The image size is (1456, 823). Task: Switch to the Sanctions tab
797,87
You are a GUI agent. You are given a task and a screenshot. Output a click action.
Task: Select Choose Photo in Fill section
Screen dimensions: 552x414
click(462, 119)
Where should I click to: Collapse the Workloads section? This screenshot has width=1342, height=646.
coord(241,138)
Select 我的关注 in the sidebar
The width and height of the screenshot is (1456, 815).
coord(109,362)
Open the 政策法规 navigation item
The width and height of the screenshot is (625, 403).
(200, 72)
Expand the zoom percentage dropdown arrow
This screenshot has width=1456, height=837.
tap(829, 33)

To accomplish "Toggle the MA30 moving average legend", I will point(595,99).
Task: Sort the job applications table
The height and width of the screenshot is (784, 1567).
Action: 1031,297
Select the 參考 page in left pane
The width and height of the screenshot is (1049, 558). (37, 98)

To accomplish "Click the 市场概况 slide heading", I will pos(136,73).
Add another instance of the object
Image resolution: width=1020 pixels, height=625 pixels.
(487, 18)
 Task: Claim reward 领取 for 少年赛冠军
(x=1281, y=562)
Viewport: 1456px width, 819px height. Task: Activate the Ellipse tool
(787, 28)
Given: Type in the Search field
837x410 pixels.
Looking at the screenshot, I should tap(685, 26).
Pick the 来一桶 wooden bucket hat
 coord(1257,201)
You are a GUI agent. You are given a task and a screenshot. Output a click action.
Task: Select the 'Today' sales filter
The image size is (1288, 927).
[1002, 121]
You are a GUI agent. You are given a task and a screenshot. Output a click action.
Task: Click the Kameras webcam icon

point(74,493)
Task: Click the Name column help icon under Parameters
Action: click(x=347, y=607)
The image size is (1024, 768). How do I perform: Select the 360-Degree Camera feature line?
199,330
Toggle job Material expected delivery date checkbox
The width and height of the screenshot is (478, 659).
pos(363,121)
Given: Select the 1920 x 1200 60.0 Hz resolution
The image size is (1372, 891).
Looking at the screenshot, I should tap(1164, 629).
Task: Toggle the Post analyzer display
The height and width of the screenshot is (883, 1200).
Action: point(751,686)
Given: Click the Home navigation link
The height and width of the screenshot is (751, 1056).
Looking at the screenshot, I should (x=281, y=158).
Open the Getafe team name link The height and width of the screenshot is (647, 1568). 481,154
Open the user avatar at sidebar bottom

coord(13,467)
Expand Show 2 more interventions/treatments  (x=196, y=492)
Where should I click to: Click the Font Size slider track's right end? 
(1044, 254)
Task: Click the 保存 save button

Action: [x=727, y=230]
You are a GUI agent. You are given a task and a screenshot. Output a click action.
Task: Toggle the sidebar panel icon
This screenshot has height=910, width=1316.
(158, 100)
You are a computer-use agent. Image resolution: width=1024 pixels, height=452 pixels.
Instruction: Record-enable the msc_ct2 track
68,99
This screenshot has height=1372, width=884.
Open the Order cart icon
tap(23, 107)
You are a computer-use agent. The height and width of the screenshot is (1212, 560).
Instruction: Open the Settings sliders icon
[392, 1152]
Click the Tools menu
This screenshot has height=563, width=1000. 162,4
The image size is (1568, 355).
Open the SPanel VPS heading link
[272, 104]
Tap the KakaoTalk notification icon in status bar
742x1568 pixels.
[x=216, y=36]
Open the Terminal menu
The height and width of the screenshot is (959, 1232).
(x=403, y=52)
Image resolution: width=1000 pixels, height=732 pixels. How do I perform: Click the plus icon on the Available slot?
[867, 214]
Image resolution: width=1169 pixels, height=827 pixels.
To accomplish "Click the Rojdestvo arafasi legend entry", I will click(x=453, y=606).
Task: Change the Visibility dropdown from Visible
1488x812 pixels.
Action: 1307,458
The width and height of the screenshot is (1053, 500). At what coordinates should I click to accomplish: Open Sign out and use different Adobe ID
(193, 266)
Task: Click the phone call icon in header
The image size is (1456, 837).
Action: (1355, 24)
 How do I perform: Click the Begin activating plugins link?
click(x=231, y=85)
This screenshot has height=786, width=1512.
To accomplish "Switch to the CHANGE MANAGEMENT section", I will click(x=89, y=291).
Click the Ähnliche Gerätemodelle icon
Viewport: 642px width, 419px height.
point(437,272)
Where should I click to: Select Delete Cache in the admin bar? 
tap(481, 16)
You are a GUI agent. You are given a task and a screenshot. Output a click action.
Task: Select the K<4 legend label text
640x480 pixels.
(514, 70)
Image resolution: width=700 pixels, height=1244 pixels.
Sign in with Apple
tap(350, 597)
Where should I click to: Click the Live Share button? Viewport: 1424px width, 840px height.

+===+

Copy the records above word for word, every line.

The image size is (1456, 823). Task: Switch to the Sanctions tab
797,87
You are a GUI agent. You are given a task and a screenshot. Output a click action.
Task: Select Choose Photo in Fill section
Screen dimensions: 552x414
click(462, 119)
Where should I click to: Collapse the Workloads section? This screenshot has width=1342, height=646.
coord(241,138)
Select 我的关注 in the sidebar
The width and height of the screenshot is (1456, 815).
coord(109,362)
Open the 政策法规 navigation item
The width and height of the screenshot is (625, 403).
(200, 72)
Expand the zoom percentage dropdown arrow
This screenshot has width=1456, height=837.
tap(829, 33)

To accomplish "Toggle the MA30 moving average legend", I will point(595,99).
Task: Sort the job applications table
The height and width of the screenshot is (784, 1567).
Action: 1031,297
Select the 參考 page in left pane
The width and height of the screenshot is (1049, 558). (37, 98)

To accomplish "Click the 市场概况 slide heading", I will pos(136,73).
Add another instance of the object
Image resolution: width=1020 pixels, height=625 pixels.
(487, 18)
 Task: Claim reward 领取 for 少年赛冠军
(x=1281, y=562)
Viewport: 1456px width, 819px height. Task: Activate the Ellipse tool
(787, 28)
Given: Type in the Search field
837x410 pixels.
Looking at the screenshot, I should tap(685, 26).
Pick the 来一桶 wooden bucket hat
 coord(1257,201)
You are a GUI agent. You are given a task and a screenshot. Output a click action.
Task: Select the 'Today' sales filter
The image size is (1288, 927).
[1002, 121]
You are a GUI agent. You are given a task and a screenshot. Output a click action.
Task: Click the Kameras webcam icon

point(74,493)
Task: Click the Name column help icon under Parameters
Action: click(x=347, y=607)
The image size is (1024, 768). How do I perform: Select the 360-Degree Camera feature line?
199,330
Toggle job Material expected delivery date checkbox
The width and height of the screenshot is (478, 659).
pos(363,121)
Given: Select the 1920 x 1200 60.0 Hz resolution
The image size is (1372, 891).
Looking at the screenshot, I should tap(1164, 629).
Task: Toggle the Post analyzer display
The height and width of the screenshot is (883, 1200).
Action: point(751,686)
Given: Click the Home navigation link
The height and width of the screenshot is (751, 1056).
Looking at the screenshot, I should (x=281, y=158).
Open the Getafe team name link The height and width of the screenshot is (647, 1568). 481,154
Open the user avatar at sidebar bottom

coord(13,467)
Expand Show 2 more interventions/treatments  (x=196, y=492)
Where should I click to: Click the Font Size slider track's right end? 
(1044, 254)
Task: Click the 保存 save button

Action: [x=727, y=230]
You are a GUI agent. You are given a task and a screenshot. Output a click action.
Task: Toggle the sidebar panel icon
This screenshot has height=910, width=1316.
(158, 100)
You are a computer-use agent. Image resolution: width=1024 pixels, height=452 pixels.
Instruction: Record-enable the msc_ct2 track
68,99
This screenshot has height=1372, width=884.
Open the Order cart icon
tap(23, 107)
You are a computer-use agent. The height and width of the screenshot is (1212, 560).
Instruction: Open the Settings sliders icon
[392, 1152]
Click the Tools menu
This screenshot has height=563, width=1000. 162,4
The image size is (1568, 355).
Open the SPanel VPS heading link
[272, 104]
Tap the KakaoTalk notification icon in status bar
742x1568 pixels.
[x=216, y=36]
Open the Terminal menu
The height and width of the screenshot is (959, 1232).
(x=403, y=52)
Image resolution: width=1000 pixels, height=732 pixels. How do I perform: Click the plus icon on the Available slot?
[867, 214]
Image resolution: width=1169 pixels, height=827 pixels.
To accomplish "Click the Rojdestvo arafasi legend entry", I will click(x=453, y=606).
Task: Change the Visibility dropdown from Visible
1488x812 pixels.
Action: 1307,458
The width and height of the screenshot is (1053, 500). At what coordinates should I click to accomplish: Open Sign out and use different Adobe ID
(193, 266)
Task: Click the phone call icon in header
The image size is (1456, 837).
Action: (1355, 24)
 How do I perform: Click the Begin activating plugins link?
click(x=231, y=85)
This screenshot has height=786, width=1512.
To accomplish "Switch to the CHANGE MANAGEMENT section", I will click(x=89, y=291).
Click the Ähnliche Gerätemodelle icon
Viewport: 642px width, 419px height.
point(437,272)
Where should I click to: Select Delete Cache in the admin bar? 
tap(481, 16)
You are a GUI agent. You are given a task and a screenshot. Output a click action.
Task: Select the K<4 legend label text
640x480 pixels.
(514, 70)
Image resolution: width=700 pixels, height=1244 pixels.
Sign in with Apple
tap(350, 597)
Where should I click to: Click the Live Share button? Viewport: 1424px width, 840px height.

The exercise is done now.